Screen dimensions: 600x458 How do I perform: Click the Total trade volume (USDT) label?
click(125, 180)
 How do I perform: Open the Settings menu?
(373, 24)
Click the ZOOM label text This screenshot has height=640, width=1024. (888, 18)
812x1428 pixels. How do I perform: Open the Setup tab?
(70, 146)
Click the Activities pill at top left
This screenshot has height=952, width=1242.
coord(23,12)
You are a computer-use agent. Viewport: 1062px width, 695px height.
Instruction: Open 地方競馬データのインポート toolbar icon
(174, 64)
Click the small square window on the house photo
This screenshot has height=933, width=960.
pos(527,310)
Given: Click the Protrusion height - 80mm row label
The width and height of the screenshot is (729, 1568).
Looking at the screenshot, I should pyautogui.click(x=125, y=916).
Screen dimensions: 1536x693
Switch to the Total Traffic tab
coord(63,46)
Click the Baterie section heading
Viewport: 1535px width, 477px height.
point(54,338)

____

GIVEN TASK:
Can you copy all of the rows above, character for character, with nothing changed or left out?

THE REPLY:
Screen dimensions: 600x458 How do I perform: Click the Total trade volume (USDT) label?
click(125, 180)
 How do I perform: Open the Settings menu?
(373, 24)
Click the ZOOM label text This screenshot has height=640, width=1024. (888, 18)
812x1428 pixels. How do I perform: Open the Setup tab?
(70, 146)
Click the Activities pill at top left
This screenshot has height=952, width=1242.
coord(23,12)
You are a computer-use agent. Viewport: 1062px width, 695px height.
Instruction: Open 地方競馬データのインポート toolbar icon
(174, 64)
Click the small square window on the house photo
This screenshot has height=933, width=960.
pos(527,310)
Given: Click the Protrusion height - 80mm row label
The width and height of the screenshot is (729, 1568).
Looking at the screenshot, I should pyautogui.click(x=125, y=916).
Screen dimensions: 1536x693
Switch to the Total Traffic tab
coord(63,46)
Click the Baterie section heading
Viewport: 1535px width, 477px height.
point(54,338)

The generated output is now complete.